No matter what you're doing I wish you the best of luck.


----------



## uncle_lar (Mar 20, 2009)

shrimp are cooked, yes its allot of wood but the shrimp 
are over the wood for about 3 minuted total! its all about the fire grill and the 
sauce. when I do it with raw shrimp they get about 6-7 minutes 
I know its allot of work for so little use of the wood, but its fun and I love doing it 
and just the wood burning makes the neighbors jelous!
whats the sauce you ask??
I dont measure but:
Butter (do not use margrin)
garlic
and Capt.

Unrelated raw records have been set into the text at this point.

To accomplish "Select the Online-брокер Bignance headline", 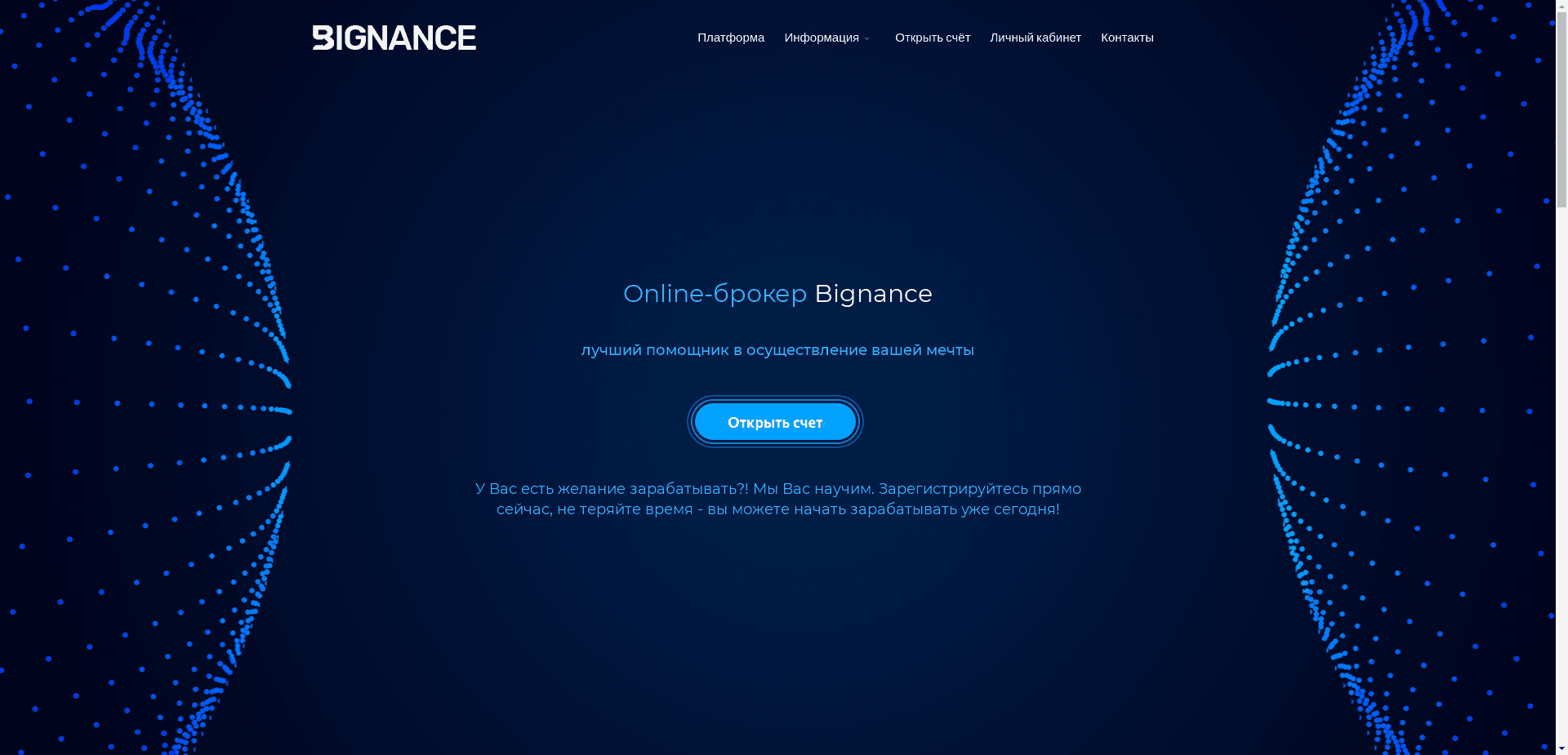I will [x=777, y=294].
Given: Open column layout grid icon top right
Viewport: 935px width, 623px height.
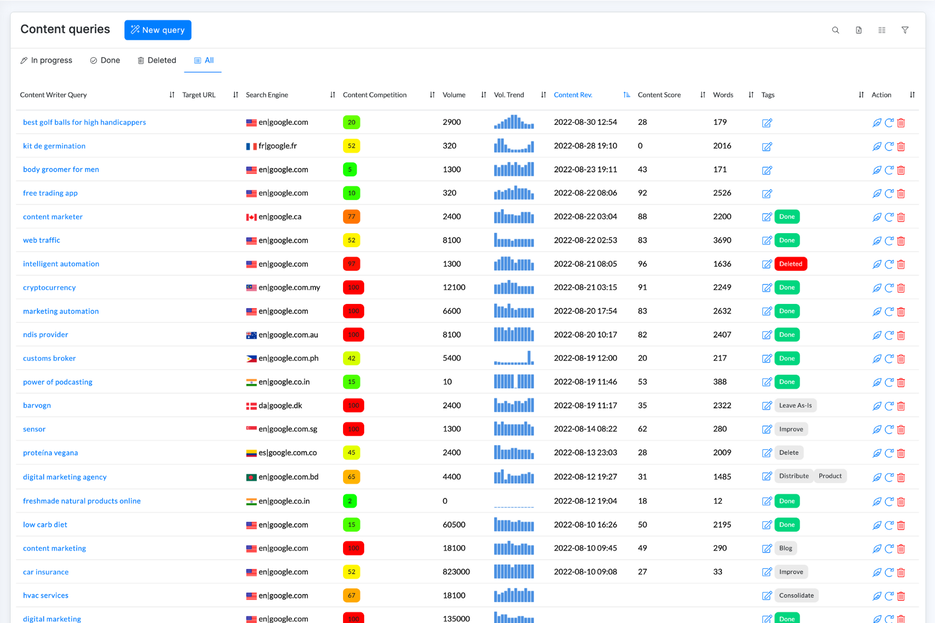Looking at the screenshot, I should click(x=881, y=30).
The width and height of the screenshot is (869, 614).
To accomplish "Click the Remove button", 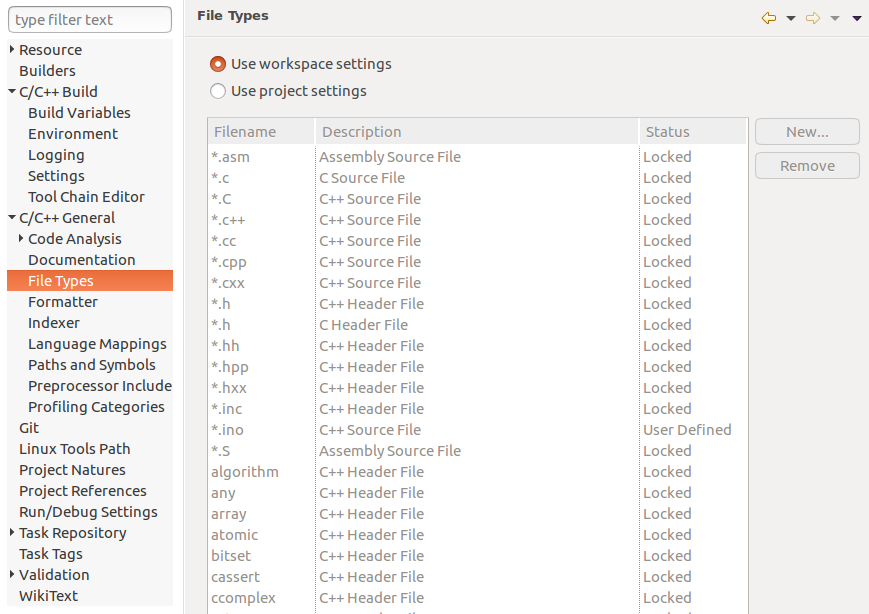I will [807, 166].
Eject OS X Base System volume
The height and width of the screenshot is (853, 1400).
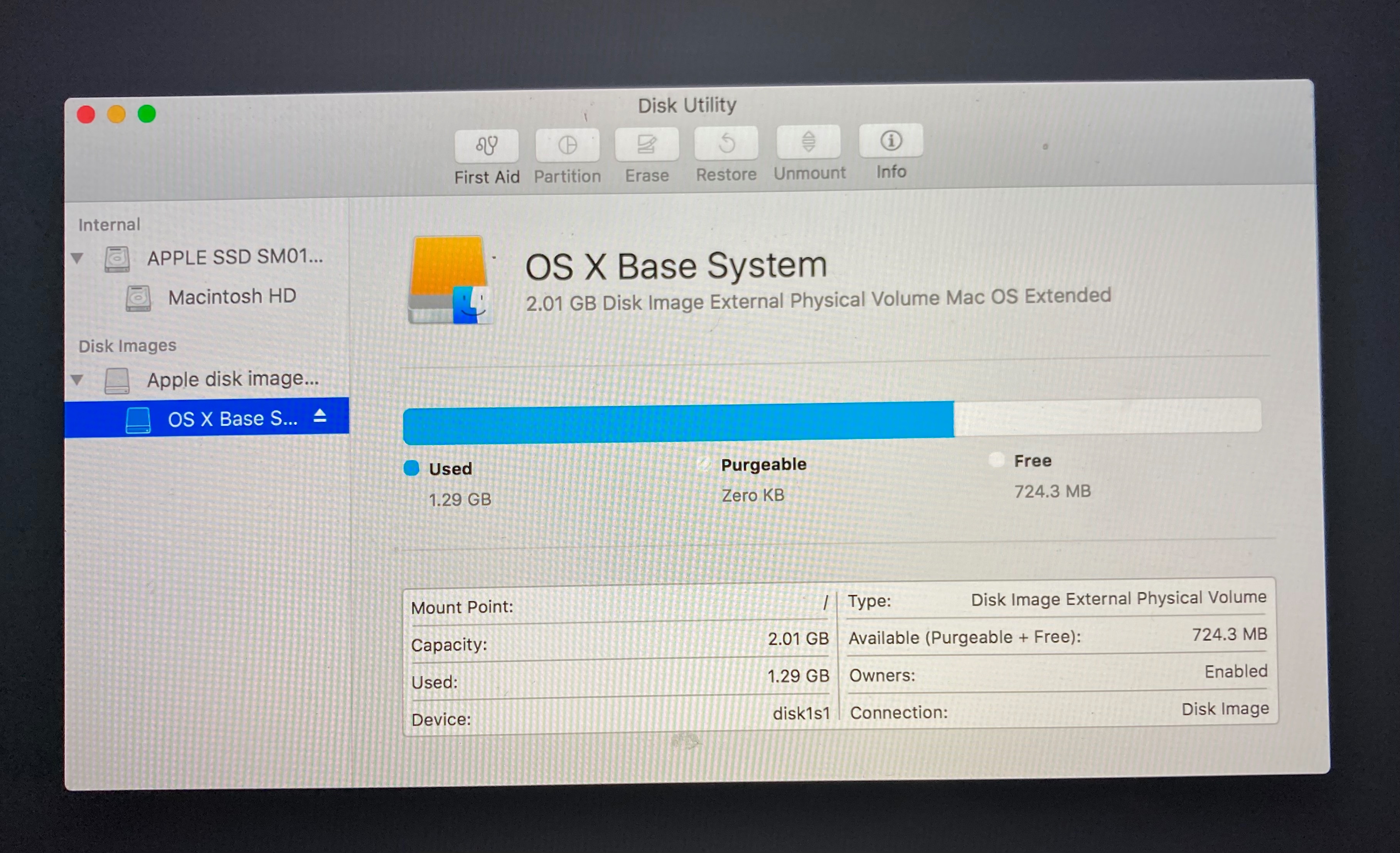click(x=320, y=416)
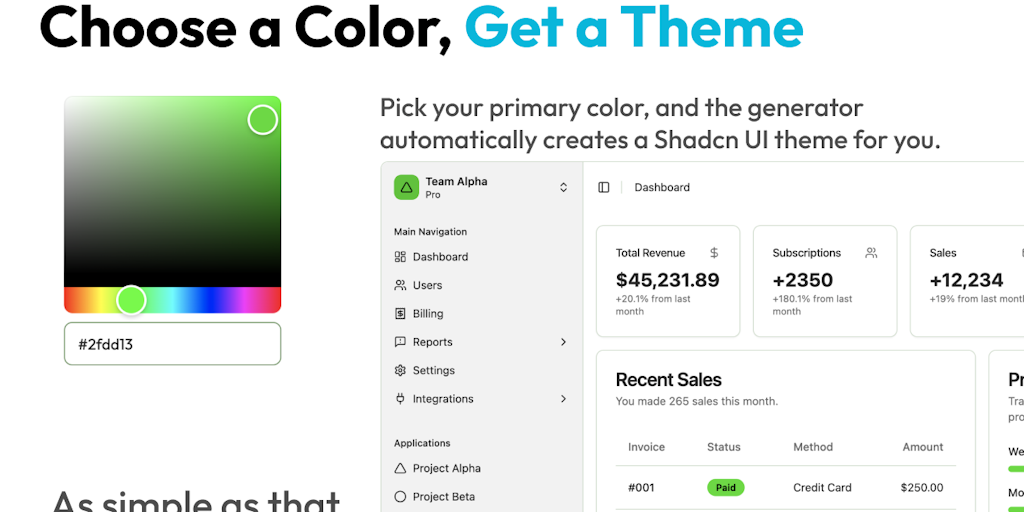Click the Billing receipt icon
The image size is (1024, 512).
(x=401, y=314)
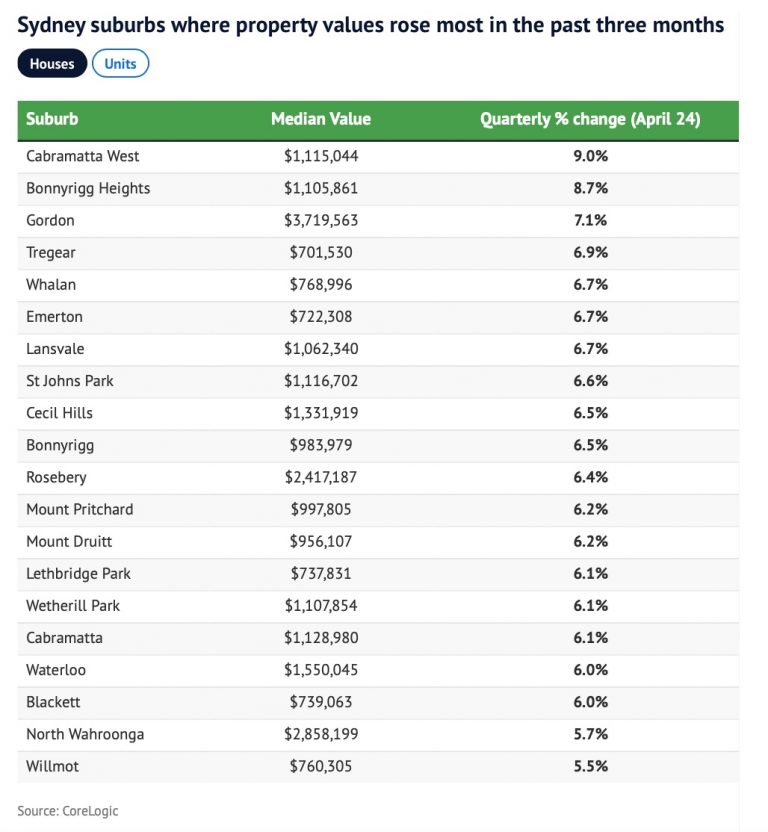Select Cabramatta West's 9.0% change value
The height and width of the screenshot is (832, 768).
click(590, 156)
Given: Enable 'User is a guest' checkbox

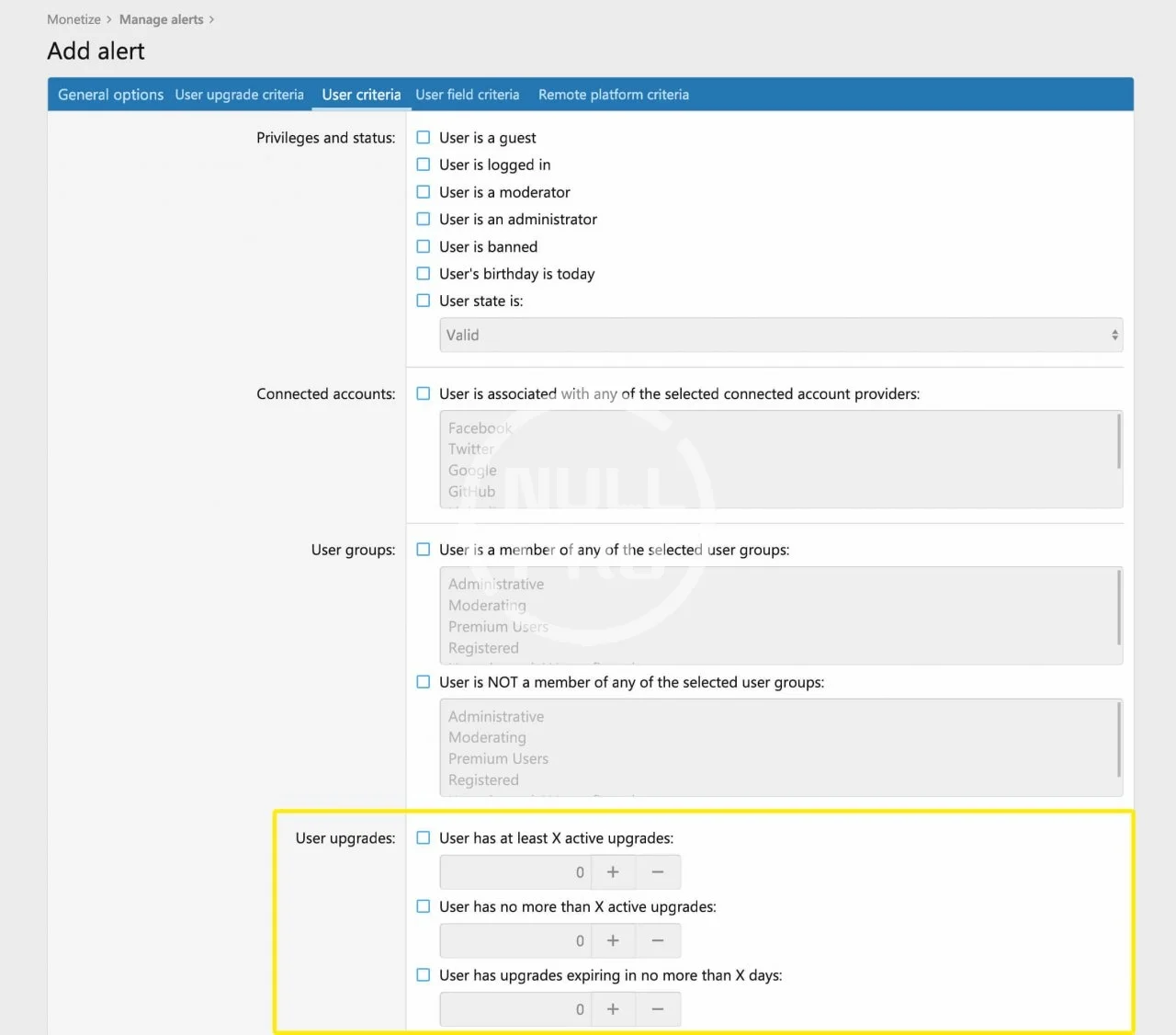Looking at the screenshot, I should point(424,138).
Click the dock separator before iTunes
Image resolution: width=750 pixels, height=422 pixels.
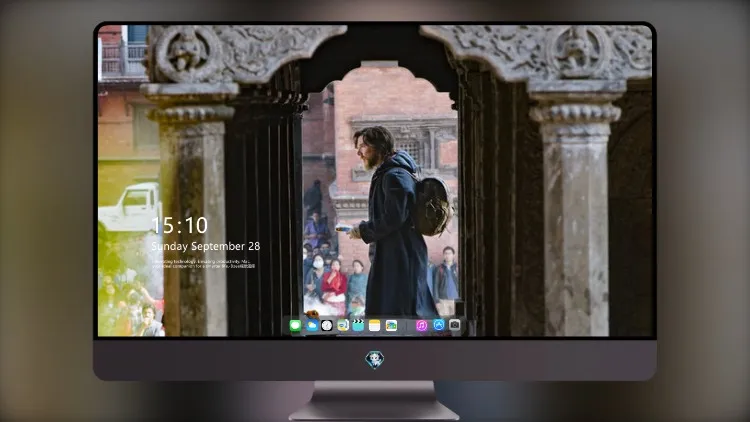[x=407, y=325]
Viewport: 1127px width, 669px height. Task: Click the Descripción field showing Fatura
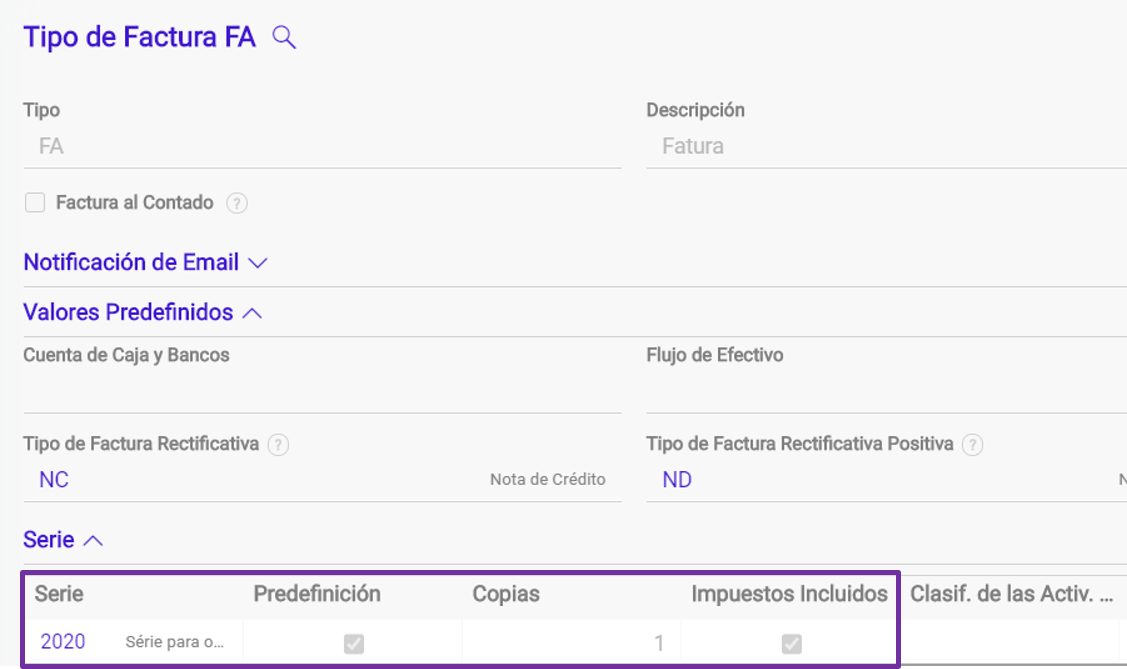click(886, 147)
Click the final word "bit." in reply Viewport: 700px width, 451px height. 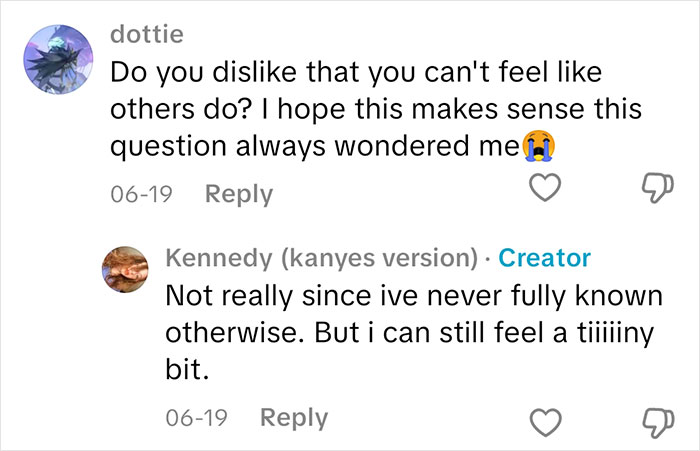tap(184, 371)
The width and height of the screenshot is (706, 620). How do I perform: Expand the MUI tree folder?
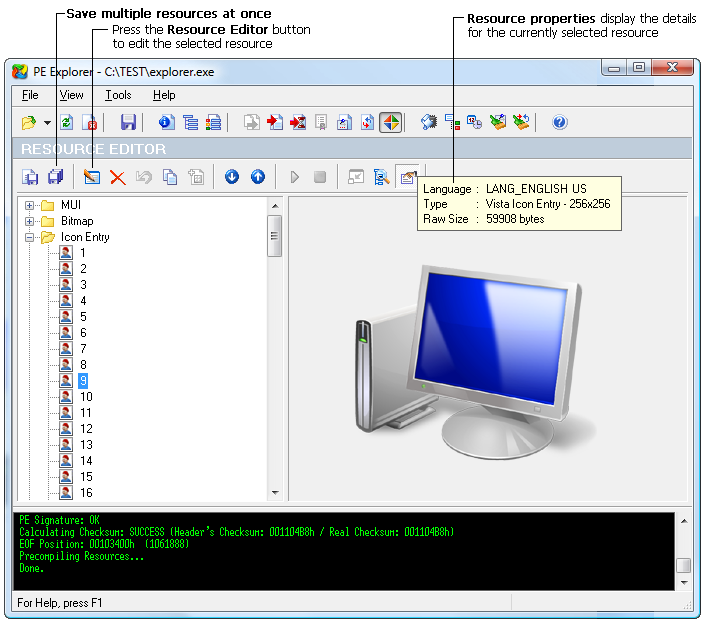coord(30,205)
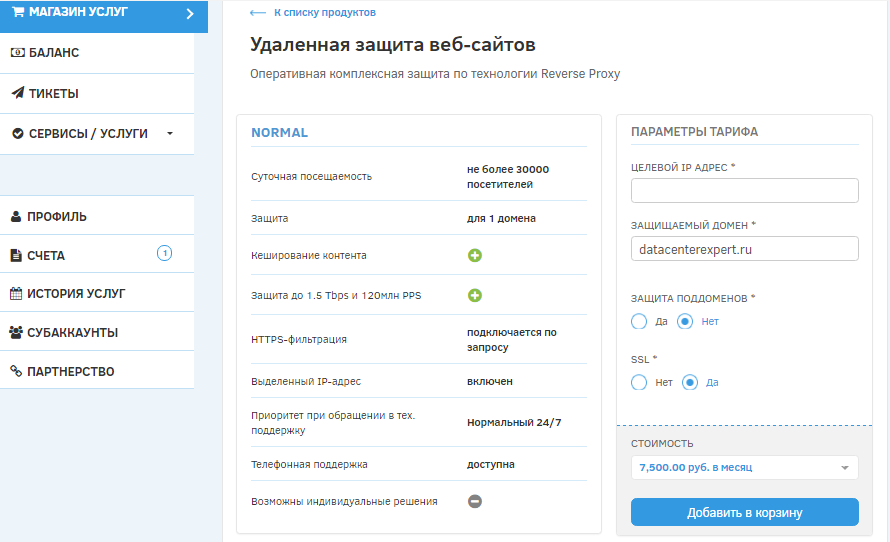Click the target IP address input field
The image size is (890, 542).
pos(744,191)
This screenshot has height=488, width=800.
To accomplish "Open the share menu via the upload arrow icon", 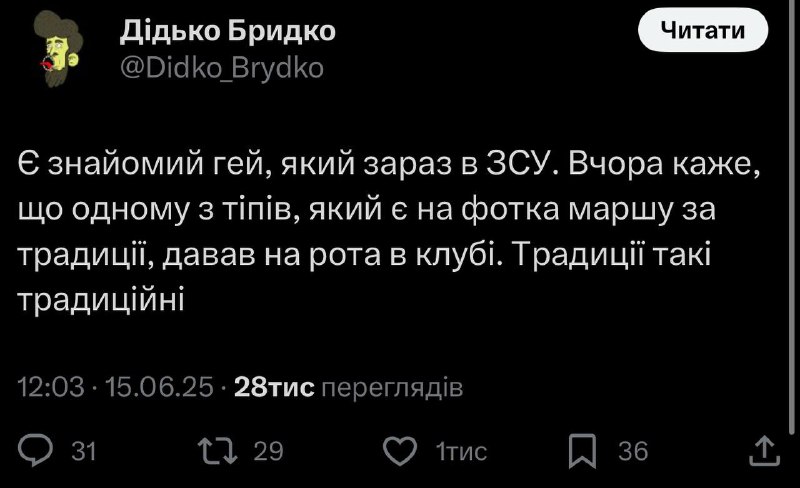I will coord(764,450).
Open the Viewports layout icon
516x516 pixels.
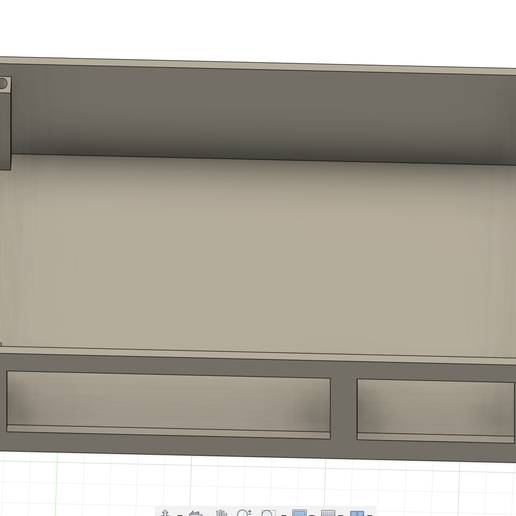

Morgans  Rum
heat just enough to melt the butter, dont bubble it!
then ad the rum and whisk, brush on!


----------



## fire it up (Mar 21, 2009)

Butter, garlic and rum?
I can;t believe how good that actually sounds!
Shame it is just after 2 in the morning now otherwise I would go out and get so rum to try it, have vodka and beer, anyways,
sounds delicious and looks as god as I am sure it tasted.
Thanks for the Qview.
Interested to know what you meant by "soon to be world famous potatoes, asparagus, and deep fried mushrooms", especially the mushroom part.  Love those magical little tasty buggers.


----------



## uncle_lar (Mar 21, 2009)

not the best light but here it is all together

this one has everything but aperagus, mushrooms, potatoes, and shrimp

this one is missing the mushrooms but is a little better looking
everything turned out delicious


----------



## uncle_lar (Mar 21, 2009)

everyone in my familt calls my potatoes "soon to be world famous" because they are so delicious!
last night I used hashbrowns as the base, but the recipe can be used with just about any kind of potato.reds work the best and dont get mushy! cube, slice or grate! whatever you prefer.
fry them up with a little olive oil and butter
I do not measure ingredients, but I season with:
CBP, fresh garlic, sweet onion, seasalt, and buemonde,
fry covered until potatoes are done, remove lid and crisp up a bit
right  near the end add a generous helping of grated Asiago cheese and let melt over the top.
the mushrooms I get at SAMS club, breaded button mushrooms then just deep fry. I love  fresh asperagus but its not too abundant this time of year so I have to do with canned spears sometimes


----------



## eman (Mar 21, 2009)

Man that is a sweet looking plate of food!
 Not a rum drinker ,but is capt morgans a coconut rum?
 Seems like that would be the kicker for some shrimp.
                Bob


----------